- **TASK TO CARRY OUT**: Copy the data from the line containing "Pick the 500 cell in row 6745E3FA521E" through the line containing "pyautogui.click(x=154, y=440)", including both of those lines, character for character.

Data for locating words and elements
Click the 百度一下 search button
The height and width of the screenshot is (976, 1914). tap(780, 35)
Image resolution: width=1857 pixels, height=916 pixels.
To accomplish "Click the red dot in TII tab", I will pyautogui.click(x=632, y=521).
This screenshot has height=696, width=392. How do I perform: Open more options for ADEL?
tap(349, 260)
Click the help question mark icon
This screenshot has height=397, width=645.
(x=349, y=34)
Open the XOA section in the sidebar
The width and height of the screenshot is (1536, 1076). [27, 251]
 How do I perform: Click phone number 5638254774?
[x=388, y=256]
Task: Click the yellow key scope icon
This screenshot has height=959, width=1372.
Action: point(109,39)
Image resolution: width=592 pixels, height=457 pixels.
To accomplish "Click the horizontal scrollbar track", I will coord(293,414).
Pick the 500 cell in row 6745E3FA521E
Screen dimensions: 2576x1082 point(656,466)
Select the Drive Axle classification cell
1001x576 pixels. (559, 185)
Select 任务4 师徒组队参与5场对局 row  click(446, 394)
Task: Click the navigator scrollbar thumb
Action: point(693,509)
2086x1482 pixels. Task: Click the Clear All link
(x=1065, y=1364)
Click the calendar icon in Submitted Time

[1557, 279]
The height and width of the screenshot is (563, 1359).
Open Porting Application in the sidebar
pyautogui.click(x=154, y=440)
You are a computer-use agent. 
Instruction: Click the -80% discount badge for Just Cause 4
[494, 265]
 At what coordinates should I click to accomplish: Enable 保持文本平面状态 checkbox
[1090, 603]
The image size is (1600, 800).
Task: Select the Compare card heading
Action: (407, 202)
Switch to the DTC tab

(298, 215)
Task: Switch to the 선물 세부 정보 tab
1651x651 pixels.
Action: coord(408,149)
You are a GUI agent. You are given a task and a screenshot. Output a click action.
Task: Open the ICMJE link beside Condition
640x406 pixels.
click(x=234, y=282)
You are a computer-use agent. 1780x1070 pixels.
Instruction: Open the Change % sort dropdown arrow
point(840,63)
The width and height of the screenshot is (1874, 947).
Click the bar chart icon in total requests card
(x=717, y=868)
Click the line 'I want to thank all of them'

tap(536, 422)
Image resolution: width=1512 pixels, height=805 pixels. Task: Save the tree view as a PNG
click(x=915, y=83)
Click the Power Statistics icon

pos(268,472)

- **ANSWER TO THE EXERCISE**:
Pick the 500 cell in row 6745E3FA521E
Screen dimensions: 2576x1082 point(656,466)
Select the Drive Axle classification cell
1001x576 pixels. (559, 185)
Select 任务4 师徒组队参与5场对局 row  click(446, 394)
Task: Click the navigator scrollbar thumb
Action: point(693,509)
2086x1482 pixels. Task: Click the Clear All link
(x=1065, y=1364)
Click the calendar icon in Submitted Time

[1557, 279]
The height and width of the screenshot is (563, 1359).
Open Porting Application in the sidebar
pyautogui.click(x=154, y=440)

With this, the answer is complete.